◆ WHAT IS EXPECTED ◆
Could you print all the entries below exactly as they appear, omitting the pictures?

Screenshot grounding data

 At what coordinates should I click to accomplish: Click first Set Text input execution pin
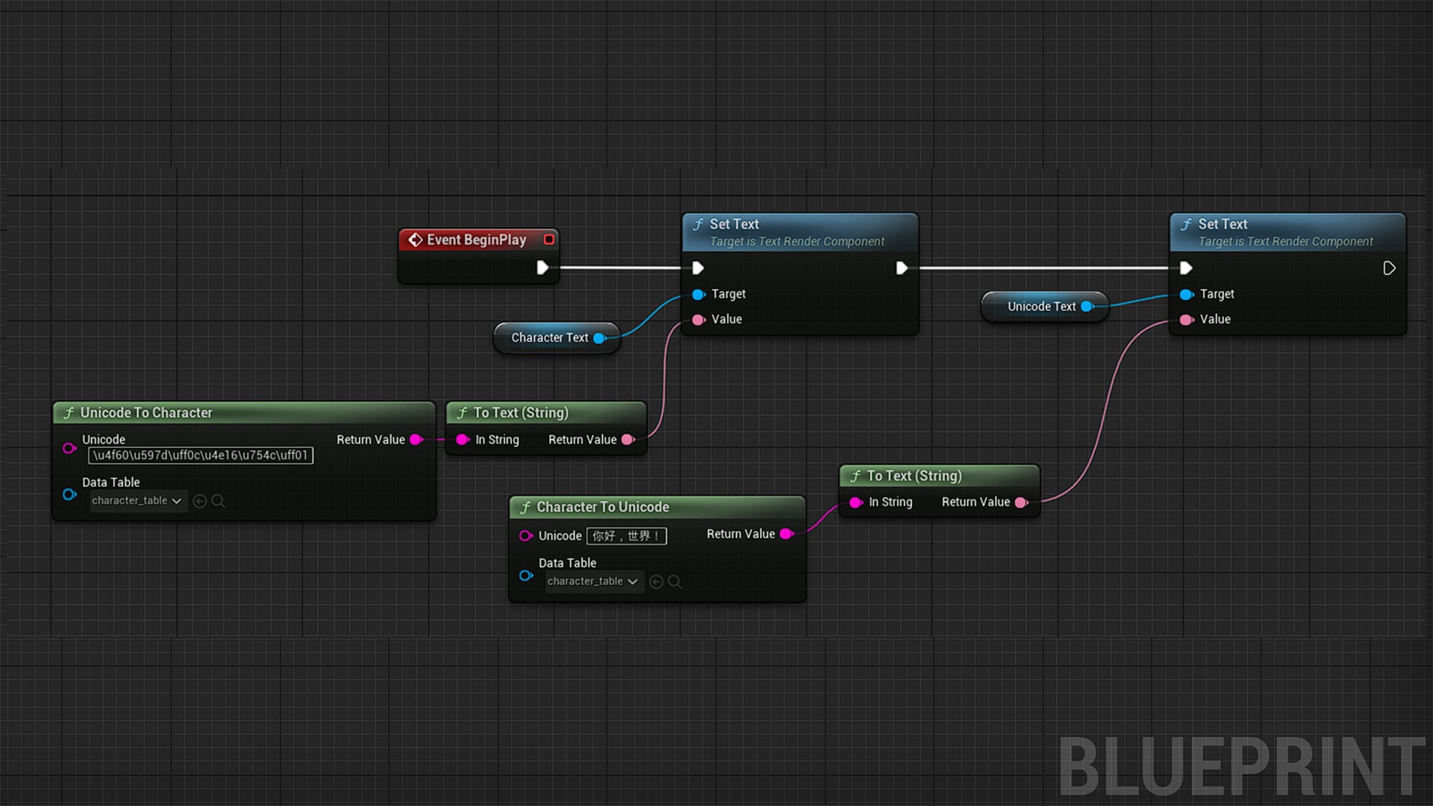click(x=698, y=267)
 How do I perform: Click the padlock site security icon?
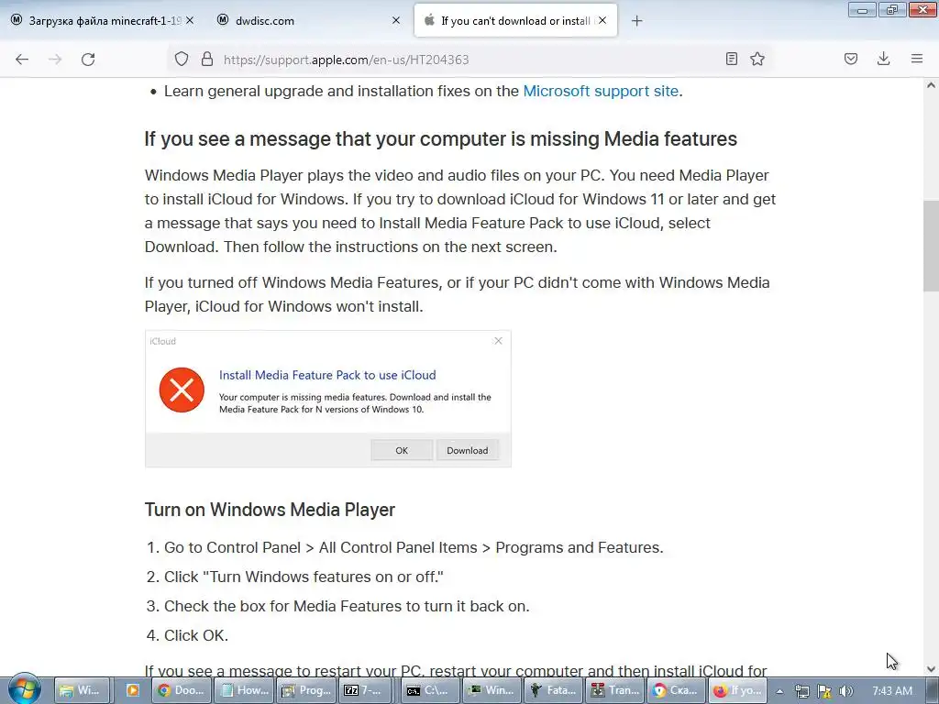(x=206, y=59)
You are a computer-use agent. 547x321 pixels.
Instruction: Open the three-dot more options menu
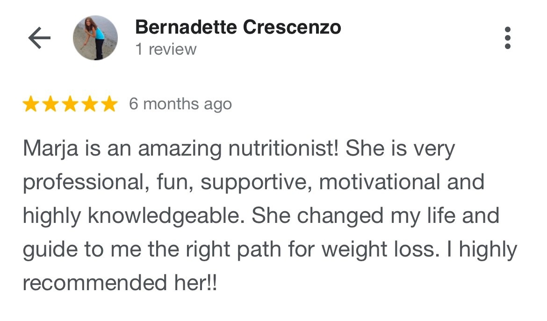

◆ RESPONSE FOR THIS EXERCISE ◆
 At what coordinates should I click to accomplish: Click first Set Text input execution pin
click(x=698, y=267)
 How do I perform: Click the padlock site security icon?
(x=206, y=59)
You are a computer-use agent. 547x321 pixels.
Instruction: Open the three-dot more options menu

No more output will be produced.